Marias Lobegesang nennen wir den Text oder das Gedicht, das wir eben gehört haben. Die Jungfrau Maria hat Besuch von dem Erzengel Gabriel gehabt und erfahren, dass sie dazu auserwählt ist, Gottes Sohn und den Erlöser der Welt zu gebären. Maria ist ganz natürlich außer sich über diesen Besuch eines Engels, sie kann sich das alles überhaupt nicht zusammenreimen. Warum kam der Engel ausgerechnet zu ihr – einem einfachen Mädchen vom Lande? Hatte er sich vielleicht in der Adresse geirrt? – hätte er nicht eine feine Prinzessin aufsuchen sollen oder irgendeinen Ort in den großen Machtzentren? – Und wie konnte es überhaupt geschehen, dass sie, die noch mit keinem Mann geschlafen hatte, schwanger werden und einen Sohn zur Welt bringen sollte?

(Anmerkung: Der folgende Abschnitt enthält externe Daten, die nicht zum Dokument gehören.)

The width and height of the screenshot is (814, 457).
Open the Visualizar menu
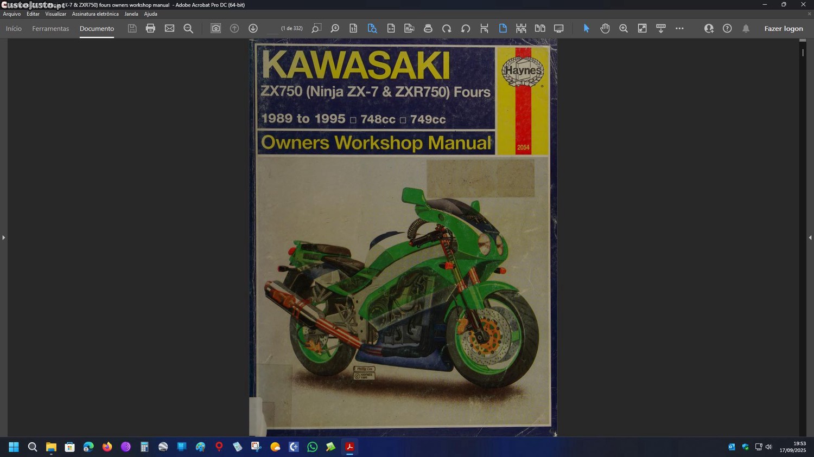(x=55, y=14)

Der Engel hatte jedoch Maria beruhigt und ihr erzählt, dass das, was da geschehen sollte, ganz nach dem Willen Gottes war, dass Gott sie auserwählt hatte und schwanger machte, „denn bei Gott ist kein Ding unmöglich“. Und Maria war in sich gegangen, sie hatte sich dem Willen Gottes gebeugt mit den Worten: „Siehe, ich bin des Herrn Magd: mir geschehe, wie du gesagt hast.“

Als der Engel Maria verlassen hatte, reiste Maria zu ihrer Verwandten Elisabeth, der der Engel auch erzählt hatte, dass sie einen Sohn bekommen würde, obwohl sie schon in einem hohen Alter war und als unfruchtbar galt. Die beiden Frauen sind sich völlig darüber im Klaren, dass da etwas Wunderbares mit ihnen geschehen ist, und dass sich etwas Großes ereignen wird, und in ihrem Glücksrausch stimmt Maria ihren Lobgesang an:

Meine Seele erhebt den Herrn,
und mein Geist freut sich Gottes, meines Heilandes;
denn er hat seine geringe Magd angesehen...

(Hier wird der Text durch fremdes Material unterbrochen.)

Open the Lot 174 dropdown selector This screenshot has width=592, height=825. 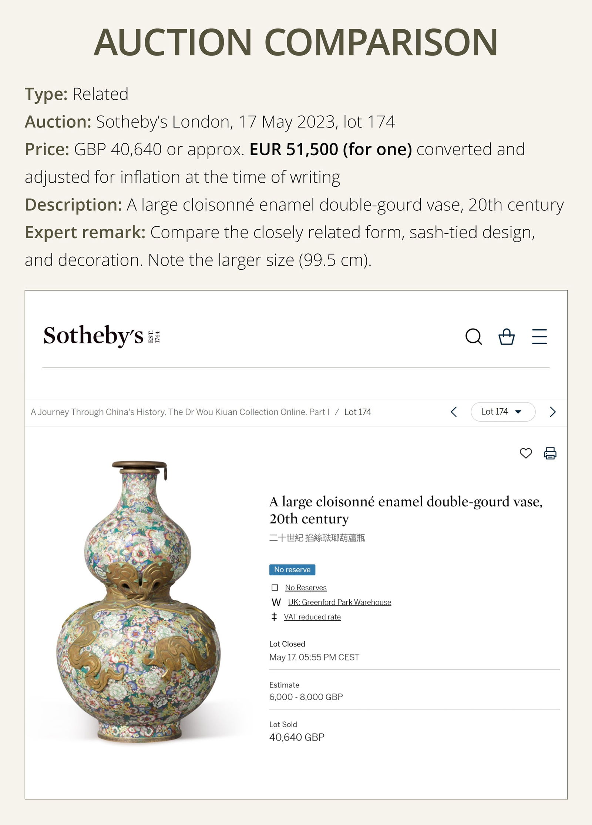503,412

Dass Maria von allen Frauen gewählt wird, ist chronologisch gesehen der erste Ausdruck der Umkehrung aller Werte, die sich mit Jesus Christus verbindet. Schon hier bei seiner Empfängnis ist diese Andersartigkeit im Verhältnis zu allen normalen Gedankengängen mit ihm Spiel. Dass das einfache Mädchen Maria die Auserwählte ist, ist nur der Anfang, und es geht weiter mit der Geburt, als der Sohn Gottes in einem schmutzigen Stall zwischen blökenden Schafen und wiederkäuenden Kühen geboren wird. Und die ersten Besucher nach der Geburt waren einige verkommene Hirten. Seither ist es in seinem Leben genauso, wenn Jesus auch hier das Leben unter den Geringen in der Gesellschaft höher schätzt als alle diejenigen, die ihr Schäfchen auf dem Trockenen haben. Und man beachte, wie Maria schon hier in ihrem Lobgesang genau dies zum Ausdruck bringt, wenn sie singt:

Er (Gott) übt Gewalt mit seinem Arm
und zerstreut, die hoffärtig sind in ihres Herzens Sinn.
Er stößt die Gewaltigen vom Thron
und erhebt die Niedrigen.
Die Hungrigen füllt er mit Gütern
und lässt die Reichen leer ausgehen.

Mit der Erwählung Marias wird mit anderen Worten diese ganze Umwälzung der Machtverhältnisse angekündigt: Das Große und Mächtige, alles das, was sich in eigener Macht und Gewalt hervortut, verliert seine Bedeutung, während all das Geringe und Unansehnliche, all das Ohnmächtige erhoben und zu Ehren und Würden gebracht wird. Wir hörten Ähnliches vorhin in der Lesung von heute: Paulus sagt im 1. Brief an die Korinther (V. 27):
”…was töricht ist vor der Welt, das hat Gott erwählt, damit er die Weisen zuschanden mache, und was schwach ist vor der Welt, das hat Gott erwählt, damit er zuschanden mache, was stark ist; und das Geringe vor der Welt und das Verachtete hat Gott erwählt, das, was nichts ist, damit er zunichte mache, was etwas ist, damit sich kein Mensch vor Gott rühme.”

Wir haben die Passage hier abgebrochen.